OBJECTIVE: This AB, single-subject case study was conducted to investigate the capability of chiropractic manipulation of the temporomandibular joint (TMJ) in treating unilateral anterior displacement of the articular disc with adhesion to the articular eminence. A specific joint manipulation was designed to reduce the anteriorly displaced and adhered TMJ disc.
CLINICAL FEATURES: A 21-yr-old woman suffered from a four year history of right-sided temporomandibular joint pain and clicking, with limitation of mandibular opening. The patient reported previous unsuccessful treatments for her condition. An exhaustive history, a complete review of systems and a physical examination (including, but not limited to, eyes, ears, nose, throat and motor, sensory and reflex neurological tests) were obtained. Relevant or contributory findings are extracted for this article. A clinical diagnosis of left-sided anteriorly displaced TMJ disc with adhesion to the articular eminence was made.
INTERVENTION AND OUTCOME: Patient's pain level, presence of joint clicking upon mandibular opening and the amount of mandibular opening were used as outcome measures for capability of treatments. An AB, single-subject study was used where A was the baseline period and B the therapeutic intervention period. The patient was treated twice a week for a total of 19 visits. During the baseline period no treatment was given to the TMJ (3 visits) where the patient received cervical manipulation alone. During the experimental period the patient received both cervical spine manipulation and a specific manipulation to the left mandible.
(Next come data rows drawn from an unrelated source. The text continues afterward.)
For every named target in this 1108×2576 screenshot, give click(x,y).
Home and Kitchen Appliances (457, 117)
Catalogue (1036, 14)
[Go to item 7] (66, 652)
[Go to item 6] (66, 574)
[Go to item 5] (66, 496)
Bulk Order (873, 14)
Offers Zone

There were no physical therapeutic modalities applied to the jaw. The specific TMJ manipulation used requires a very low-amplitude high velocity thrust parallel to the slope of the articular eminence. The results of this study show mandibular opening distance was returned to normal in addition to the abolition of the patient's TMJ pain and clicking. During the three baseline visits mandibular opening showed no significant change, with an average of 25.3 mm (range 25-26 mm). There was also no change in the patient's TMJ pain or clicking during this baseline period. The patient's TMJ clicking was absent following the third treatment and the patient reported significant subjective pain relief as well. Temporomandibular pain was again reported during the fifth, sixth and seventh post-treatment visits due to exacerbations caused by daily activities. There was no pain reported from the beginning of the eighth post-treatment visit to the end of the study.
CONCLUSION: The findings of this study show this specific manipulation of the TMJ may be appropriate for the conservative treatment of adhered anteriorly dislocated disc.